### Source passage
Peonies are native to Asia, Europe, and Western North America. Early in Chinese history, the peony was considered the national flower (although it's now officially the plum blossom). The Tang Dynasty of China began breeding peonies in the imperial courts in the 7th century BCE. Their popularity spread to Japan in the early 11th century and France and England in the 18th century. Then, in the late 1800s and early 1900s, they began gaining popularity in the U.S. The peony even became the state flower of Indiana in 1957, replacing the zinnia for the honor.

The peony is named after Paeon (also spelled Paean), who was a student of Asclepius, the Greek god of medicine and healing. One version of the story goes that Paeon, known as the healer of the gods, used a peony to treat a wound for Zeus. When Asclepius became murderously jealous of his pupil, Zeus saved Paeon by turning him into a peony flower.

Aside from their fragrance and wide availability as cut flowers, peonies are a common flower choice among brides, thanks to their symbolism. They represent romance and love and are considered a good omen of a happy marriage. They're also the traditional flower for 12th wedding anniversaries. Interestingly, during the Victorian Era, the flowers represented shame and shyness. In China and Japan, they stand for strong and positive virtues, such as bravery, honor, respect, nobility, good fortune, and prosperity.

### Material supplied
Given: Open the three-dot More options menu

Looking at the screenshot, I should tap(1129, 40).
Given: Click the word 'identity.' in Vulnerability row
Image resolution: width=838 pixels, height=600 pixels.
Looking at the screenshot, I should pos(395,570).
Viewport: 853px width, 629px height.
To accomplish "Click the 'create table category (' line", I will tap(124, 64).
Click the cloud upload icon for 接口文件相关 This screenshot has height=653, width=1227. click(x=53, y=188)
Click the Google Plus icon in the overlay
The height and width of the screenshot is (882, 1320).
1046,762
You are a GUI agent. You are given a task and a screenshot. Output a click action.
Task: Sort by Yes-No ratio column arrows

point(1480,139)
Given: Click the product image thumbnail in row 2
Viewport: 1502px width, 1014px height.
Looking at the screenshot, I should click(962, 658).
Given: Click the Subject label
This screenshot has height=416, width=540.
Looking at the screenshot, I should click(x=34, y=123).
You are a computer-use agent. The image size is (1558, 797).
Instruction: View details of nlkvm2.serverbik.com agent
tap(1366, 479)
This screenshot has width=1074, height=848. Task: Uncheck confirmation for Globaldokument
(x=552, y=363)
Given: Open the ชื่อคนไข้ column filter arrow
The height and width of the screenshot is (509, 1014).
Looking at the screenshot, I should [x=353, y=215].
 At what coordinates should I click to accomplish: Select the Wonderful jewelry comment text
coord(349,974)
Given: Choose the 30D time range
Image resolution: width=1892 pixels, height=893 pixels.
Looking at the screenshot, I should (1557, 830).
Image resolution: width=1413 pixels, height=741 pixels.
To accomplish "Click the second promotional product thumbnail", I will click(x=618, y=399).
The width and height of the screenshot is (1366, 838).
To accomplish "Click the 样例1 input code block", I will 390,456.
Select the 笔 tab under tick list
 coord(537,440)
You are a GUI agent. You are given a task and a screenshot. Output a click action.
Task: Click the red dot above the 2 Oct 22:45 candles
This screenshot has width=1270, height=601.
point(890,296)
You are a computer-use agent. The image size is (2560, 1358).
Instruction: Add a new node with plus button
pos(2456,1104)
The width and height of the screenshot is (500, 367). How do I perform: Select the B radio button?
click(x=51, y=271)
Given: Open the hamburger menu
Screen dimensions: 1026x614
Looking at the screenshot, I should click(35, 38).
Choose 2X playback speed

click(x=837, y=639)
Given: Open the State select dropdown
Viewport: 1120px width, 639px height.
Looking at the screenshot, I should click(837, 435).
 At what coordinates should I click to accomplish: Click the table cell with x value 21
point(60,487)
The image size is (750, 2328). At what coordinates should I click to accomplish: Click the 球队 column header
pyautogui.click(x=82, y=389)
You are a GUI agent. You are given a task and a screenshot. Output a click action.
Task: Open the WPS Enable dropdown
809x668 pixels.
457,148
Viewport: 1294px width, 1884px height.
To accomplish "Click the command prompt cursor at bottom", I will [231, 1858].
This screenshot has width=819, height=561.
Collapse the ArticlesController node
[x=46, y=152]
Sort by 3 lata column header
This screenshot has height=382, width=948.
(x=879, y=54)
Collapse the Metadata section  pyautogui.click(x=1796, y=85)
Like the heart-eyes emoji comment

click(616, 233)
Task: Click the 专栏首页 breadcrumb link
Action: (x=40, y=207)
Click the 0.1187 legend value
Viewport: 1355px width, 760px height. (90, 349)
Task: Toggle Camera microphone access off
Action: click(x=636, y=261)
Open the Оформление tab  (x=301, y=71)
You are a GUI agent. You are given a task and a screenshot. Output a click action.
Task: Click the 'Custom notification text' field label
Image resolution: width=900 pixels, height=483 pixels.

### Problems to solve
a. According to the peony passage, which flower did the peony replace as the state flower of Indiana?
b. Carry on the passage about peonies, starting after its last sentence.

### Results for the exercise
a. The zinnia.

b.
Universally, the peony stands for honoring your word, apologizing when you have wronged another and simplistic beauty found in a woman. Specific variations can be found tied to the exact color of a bloom that extends from love to mourning.

Another symbolic meaning of the peony is “shyness” where a stem of the flower can be translated into “blushing girl”. In French culture, there is even an expression that says, “as red as a peony”. Other lure uses this symbolism to express embarrassment, which is referenced in several poems about nymphs and fairies covering their naked bodies with peony petals from prying eyes. Myth says that it is extremely harmful to your karma to ever remove a rooted peony from your landscaping once it has been planted.